-- start --

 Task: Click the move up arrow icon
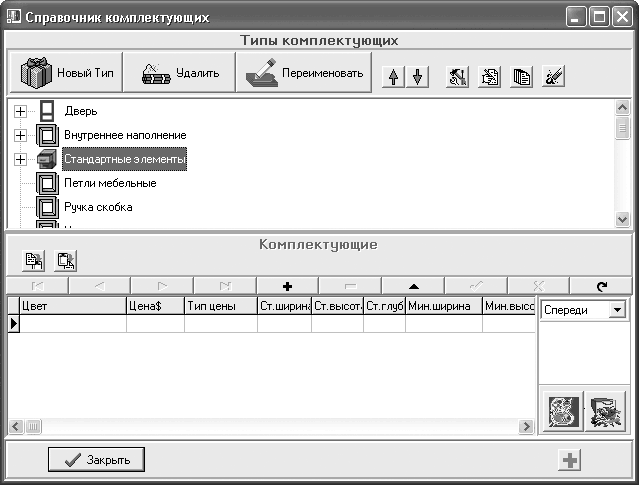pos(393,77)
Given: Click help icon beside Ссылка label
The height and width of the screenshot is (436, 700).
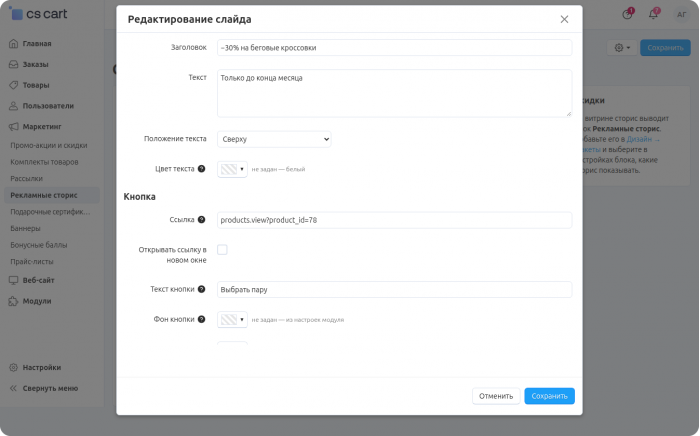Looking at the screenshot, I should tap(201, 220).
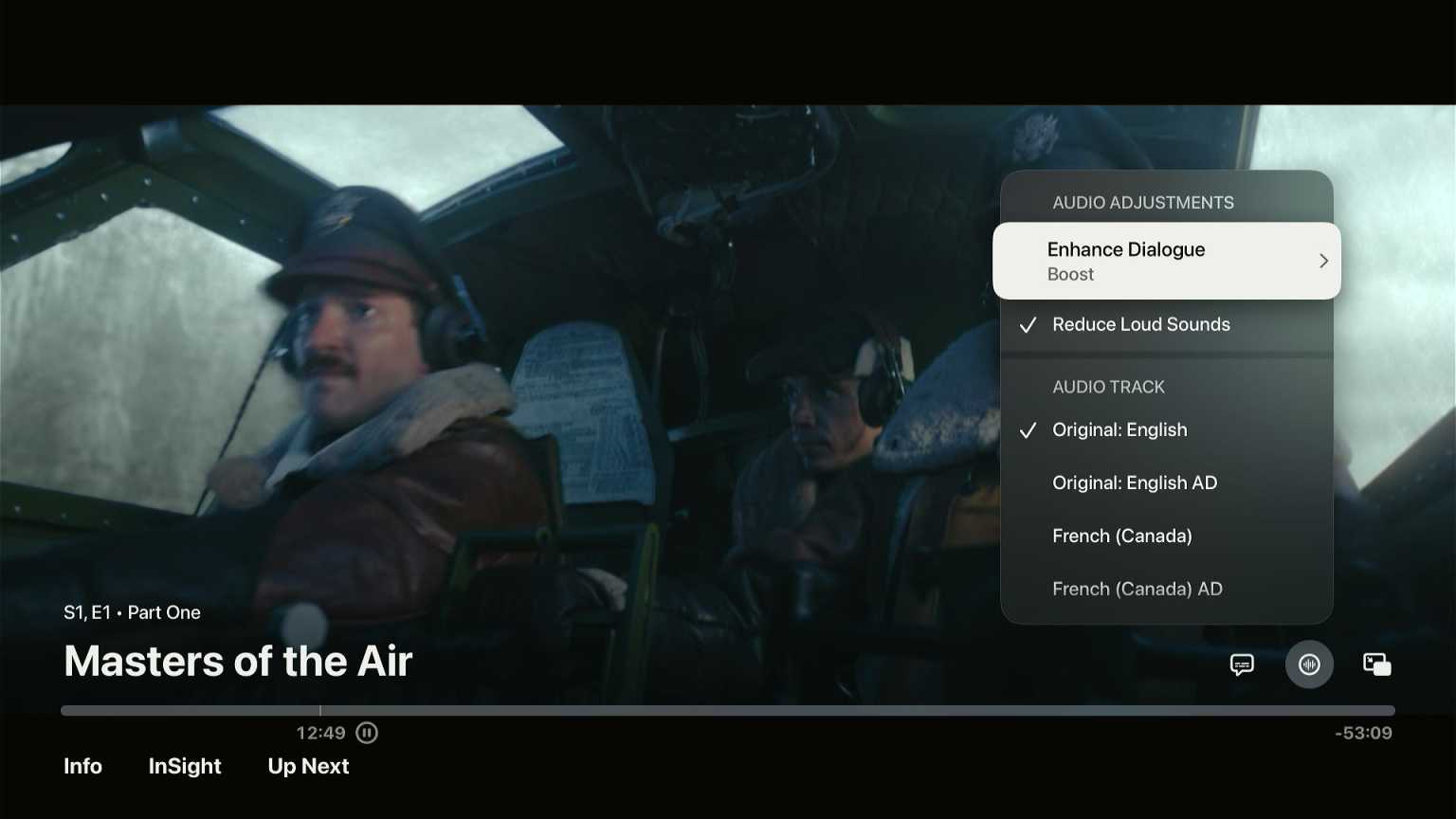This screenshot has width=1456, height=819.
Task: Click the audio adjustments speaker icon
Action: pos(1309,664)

-- end --
-- start --

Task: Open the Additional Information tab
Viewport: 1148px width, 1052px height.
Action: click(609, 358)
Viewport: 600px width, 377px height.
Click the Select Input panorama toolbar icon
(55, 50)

-- end --

→ **Task objective**
Express the entries from the line containing "Task: Click the move up arrow icon" through the line containing "Action: pos(1309,664)", inclusive, as a Markdown table with the columns Row and Line, leaving out blank lines and pictures.

→ **Response to this task**
| Row | Line |
|---|---|
| 1 |  Task: Click the move up arrow icon |
| 2 | pos(393,77) |
| 3 | Given: Click help icon beside Ссылка label |
| 4 | The height and width of the screenshot is (436, 700). |
| 5 | Looking at the screenshot, I should tap(201, 220). |
| 6 | This screenshot has width=1456, height=819. |
| 7 | Task: Click the audio adjustments speaker icon |
| 8 | Action: pos(1309,664) |